-- begin PASSAGE --

This case comes before the Court upon a second appeal. The first appeal will be found reported in 109 Md. 596.
On the first trial, there was a judgment, on verdict, in favor of the plaintiff for $500 and this judgment on appeal to this Court was reversed for errors in the ruling of the *Page 452 Court below and a new trial was awarded. Upon a second trial, the plaintiff recovered a judgment of $400 and the defendant brings this appeal.
The questions on the record now before us are presented by eight bills of exception reserved and taken by the defendant in the course of the trial in the Court below. Six of these relate to the rulings of the Court upon the evidence, the seventh, to the action of the Court in granting the plaintiff's first and second prayers, and in overruling the defendant's special exceptions to these prayers, and also, to the ruling of the Court in rejecting the defendant's, first, second, fourth and sixth prayers. The eighth exception purports to embrace an objection by the defendant to a line of argument on the part of the plaintiff's attorney in the course of the trial in the Court below. The exception is in these words: "And at the argument of the case, in the course of argument the attorney for the plaintiff stated, that the plaintiff had offered but two prayers both of which had been granted, and that the defendant had offered seven, some of which were granted and some were rejected, to which line of argument on the part of the plaintiff's attorney the defendant excepted and prays the Court to sign this its eighth bill of exceptions, which is by the Court accordingly done this 28th day of September, 1909."
We will consider these exceptions in their regular order, in so far as the questions presented by them were not passed upon and determined by us, on the former appeal.
It will be seen from the record that there was no difference in the pleadings on the second trial, and the essential facts were practically and substantially the same as on the first trial.
The appellant's counsel insists in his brief that the circumstances under which the plaintiff suffered the injury as set forth in the record are substantially the same as described in the record in the previous case tried in this Court, and reported in 109 Md. 598. And we find this statement is fully *Page 453 confirmed by an examination and comparison of the two records, and is in no way controverted by the appellee.
The suit was brought by the appellee against the appellant company on the 13th day of January, 1908, in the Circuit Court for Anne Arundel County to recover damages for an injury alleged to have been sustained by him by contact with an electric wire charged with electricity, maintained and operated upon a public bridge connecting the City of Annapolis and the village of Eastport, Anne Arundel County.

-- end PASSAGE --

:: REQUIREMENTS ::
a – On what date was the suit brought, according to the court opinion?
b – Please write out the stretch of the records from "Open the Guarani" through "click(x=440, y=24)" again, substituting "path bar" for "breadcrumb" and changing nothing else.
The records come from a source unrelated to the court opinion.

-- begin SUPPLIED DATA --

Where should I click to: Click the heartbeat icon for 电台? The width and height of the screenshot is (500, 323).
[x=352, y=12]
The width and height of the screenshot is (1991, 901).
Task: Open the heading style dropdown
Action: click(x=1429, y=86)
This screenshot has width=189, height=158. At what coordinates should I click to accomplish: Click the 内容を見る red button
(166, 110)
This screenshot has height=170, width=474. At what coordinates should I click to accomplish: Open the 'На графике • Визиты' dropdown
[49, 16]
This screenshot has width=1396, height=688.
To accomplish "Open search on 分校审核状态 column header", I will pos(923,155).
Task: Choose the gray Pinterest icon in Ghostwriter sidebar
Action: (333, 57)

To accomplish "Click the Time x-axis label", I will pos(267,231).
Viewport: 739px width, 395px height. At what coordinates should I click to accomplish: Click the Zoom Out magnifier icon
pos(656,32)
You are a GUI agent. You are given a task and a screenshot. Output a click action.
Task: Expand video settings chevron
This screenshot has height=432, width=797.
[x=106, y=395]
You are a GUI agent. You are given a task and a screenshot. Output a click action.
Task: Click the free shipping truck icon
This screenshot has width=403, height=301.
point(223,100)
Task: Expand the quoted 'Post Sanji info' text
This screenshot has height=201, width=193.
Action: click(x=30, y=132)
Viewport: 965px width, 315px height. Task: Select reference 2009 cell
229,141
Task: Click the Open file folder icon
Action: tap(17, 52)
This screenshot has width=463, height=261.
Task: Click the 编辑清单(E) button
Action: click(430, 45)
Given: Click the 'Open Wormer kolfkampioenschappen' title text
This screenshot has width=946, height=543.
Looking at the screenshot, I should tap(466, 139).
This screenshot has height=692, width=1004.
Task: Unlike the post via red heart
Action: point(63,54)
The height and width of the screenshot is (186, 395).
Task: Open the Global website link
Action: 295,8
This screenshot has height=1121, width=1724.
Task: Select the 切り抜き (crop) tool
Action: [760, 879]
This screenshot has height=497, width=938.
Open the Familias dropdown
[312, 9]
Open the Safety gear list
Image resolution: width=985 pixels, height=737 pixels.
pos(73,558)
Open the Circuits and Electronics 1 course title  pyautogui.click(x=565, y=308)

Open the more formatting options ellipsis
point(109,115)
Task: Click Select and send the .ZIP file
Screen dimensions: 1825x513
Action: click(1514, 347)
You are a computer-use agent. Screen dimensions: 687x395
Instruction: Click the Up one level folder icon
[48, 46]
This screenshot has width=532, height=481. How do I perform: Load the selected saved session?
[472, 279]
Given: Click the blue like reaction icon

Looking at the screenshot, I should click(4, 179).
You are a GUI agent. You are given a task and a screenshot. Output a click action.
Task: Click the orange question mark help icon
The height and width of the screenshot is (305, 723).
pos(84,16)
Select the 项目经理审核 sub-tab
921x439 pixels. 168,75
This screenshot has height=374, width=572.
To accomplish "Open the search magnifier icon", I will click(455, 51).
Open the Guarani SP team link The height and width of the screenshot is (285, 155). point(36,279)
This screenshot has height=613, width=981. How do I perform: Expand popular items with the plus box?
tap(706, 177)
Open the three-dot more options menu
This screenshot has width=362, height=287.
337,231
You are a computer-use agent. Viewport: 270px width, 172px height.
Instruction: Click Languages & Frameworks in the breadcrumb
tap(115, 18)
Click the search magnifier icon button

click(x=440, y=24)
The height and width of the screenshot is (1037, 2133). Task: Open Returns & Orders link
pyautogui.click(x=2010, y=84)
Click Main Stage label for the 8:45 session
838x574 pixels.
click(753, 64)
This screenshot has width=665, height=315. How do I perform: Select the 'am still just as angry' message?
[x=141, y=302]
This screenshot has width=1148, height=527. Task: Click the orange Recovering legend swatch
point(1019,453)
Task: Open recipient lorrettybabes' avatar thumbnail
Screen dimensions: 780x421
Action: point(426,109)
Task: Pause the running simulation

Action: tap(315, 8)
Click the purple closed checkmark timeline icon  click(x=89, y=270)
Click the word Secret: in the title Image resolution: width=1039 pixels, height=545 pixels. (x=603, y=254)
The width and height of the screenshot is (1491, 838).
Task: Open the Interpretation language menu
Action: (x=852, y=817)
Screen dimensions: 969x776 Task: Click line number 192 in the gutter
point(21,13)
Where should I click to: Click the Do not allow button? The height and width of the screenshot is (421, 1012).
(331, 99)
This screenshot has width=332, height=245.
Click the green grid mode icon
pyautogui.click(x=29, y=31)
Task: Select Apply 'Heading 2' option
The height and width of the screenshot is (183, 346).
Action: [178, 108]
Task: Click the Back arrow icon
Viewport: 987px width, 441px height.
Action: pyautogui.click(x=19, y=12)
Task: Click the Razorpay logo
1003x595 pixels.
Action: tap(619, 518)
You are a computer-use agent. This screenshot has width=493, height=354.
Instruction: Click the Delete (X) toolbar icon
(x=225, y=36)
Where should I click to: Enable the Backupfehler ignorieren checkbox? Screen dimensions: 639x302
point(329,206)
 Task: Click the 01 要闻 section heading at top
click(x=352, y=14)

-- end SUPPLIED DATA --

:: SOLUTIONS TO EACH TASK ::
a – The 13th day of January, 1908.

b –
Open the Guarani SP team link The height and width of the screenshot is (285, 155). point(36,279)
This screenshot has height=613, width=981. How do I perform: Expand popular items with the plus box?
tap(706, 177)
Open the three-dot more options menu
This screenshot has width=362, height=287.
337,231
You are a computer-use agent. Viewport: 270px width, 172px height.
Instruction: Click Languages & Frameworks in the path bar
tap(115, 18)
Click the search magnifier icon button

click(x=440, y=24)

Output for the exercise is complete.